Significance. If the local inert gap measurement is reproducible and the protocol is adopted more broadly, the work would be significant for establishing empirical baselines against which small coordination deltas can be evaluated, encouraging same-model paired replications. Strengths include the use of SHA-256 byte audit for input equivalence, Wilson intervals, Bonferroni correction, and explicit distinction of coordination-active subsets.

major comments (2)

[Abstract] Abstract: the reported statistical results (n=100 seeds per contrast, specific gaps of +10pp/0pp, pooled +5pp with Wilson CI [-2,+12], non-reproduction of the +18pp contrast, and Bonferroni-adjusted non-significance) cannot be verified because the manuscript supplies no full methods, data tables, or code; this directly affects the soundness of the noise-floor envelope.
[Abstract] Abstract: the central claim that seven of ten papers fall below the local floor treats the inert no_coord/intercept gap on Haiku 4.5 + tau^2-bench retail as representative of the relevant variability for active coordination mechanisms; the manuscript provides neither cross-model/cross-benchmark replications nor an argument that prompt complexity or decision branching under active mechanisms would not inflate variance beyond the inert baseline.

minor comments (1)

The definition of coordination-active pass^k and the role of the ET-MCP substrate as a negative-knowledge store would benefit from an expanded methods subsection with concrete examples of how reader-side choices are isolated.

Simulated Author's Rebuttal

2 responses · 1 unresolved

We thank the referee for the constructive comments on our manuscript. We address each major comment below and indicate the revisions we will incorporate.

read point-by-point responses

Referee: [Abstract] Abstract: the reported statistical results (n=100 seeds per contrast, specific gaps of +10pp/0pp, pooled +5pp with Wilson CI [-2,+12], non-reproduction of the +18pp contrast, and Bonferroni-adjusted non-significance) cannot be verified because the manuscript supplies no full methods, data tables, or code; this directly affects the soundness of the noise-floor envelope.

Authors: We agree that the absence of full methods, data tables, and code in the current manuscript version prevents independent verification of the reported statistics. In the revised manuscript we will add a dedicated methods section describing the paired protocol, SHA-256 audit procedure, seed handling, and statistical corrections; we will also include the complete data tables for both n=100 seeds and provide a permanent link to the open code repository containing the exact scripts used. revision: yes
Referee: [Abstract] Abstract: the central claim that seven of ten papers fall below the local floor treats the inert no_coord/intercept gap on Haiku 4.5 + tau^2-bench retail as representative of the relevant variability for active coordination mechanisms; the manuscript provides neither cross-model/cross-benchmark replications nor an argument that prompt complexity or decision branching under active mechanisms would not inflate variance beyond the inert baseline.

Authors: The manuscript presents the measured gap explicitly as a local noise floor for this specific model-benchmark pair and inert protocols, not as a universal representative.

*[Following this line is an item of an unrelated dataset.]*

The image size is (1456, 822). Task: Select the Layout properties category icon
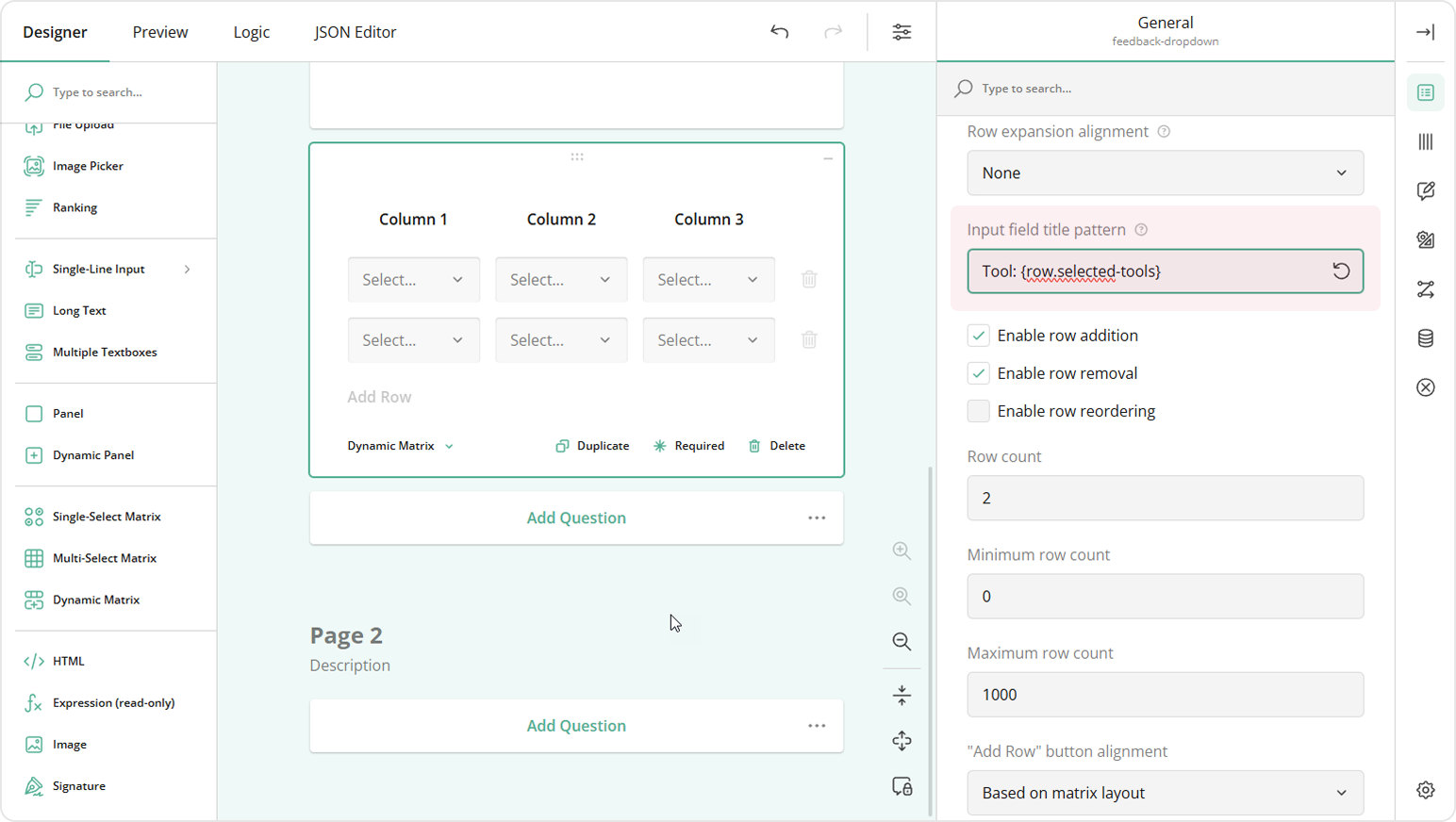[x=1426, y=141]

The core argument is that any coordination claim should be evaluated against a same-model paired baseline on the authors' own setup. We will add a clarifying paragraph in the discussion that (a) acknowledges active mechanisms may increase variance due to prompt complexity and branching, (b) positions the inert envelope as a conservative minimum reporting threshold rather than an upper bound, and (c) reiterates the recommendation for same-model paired replications. Cross-model and cross-benchmark replications are outside the scope of the present work. revision: partial

standing simulated objections not resolved

The manuscript does not contain cross-model or cross-benchmark replications of the inert gap measurement.

Circularity Check

0 steps flagged

No circularity; empirical measurements compared to external reports

full rationale

The manuscript reports direct experimental measurements of paired gaps between configuration-equivalent inert protocols (no_coord vs. intercept) on a fixed model and benchmark, then compares the resulting envelope to headline deltas from ten other papers. No equations, fitted parameters, self-definitional relations, or load-bearing self-citations appear in the derivation chain; the noise-floor envelope is an observed quantity, not one that reduces to the inputs it is used to bound. The generalization concern raised in the skeptic note is an external-validity question, not a circularity reduction.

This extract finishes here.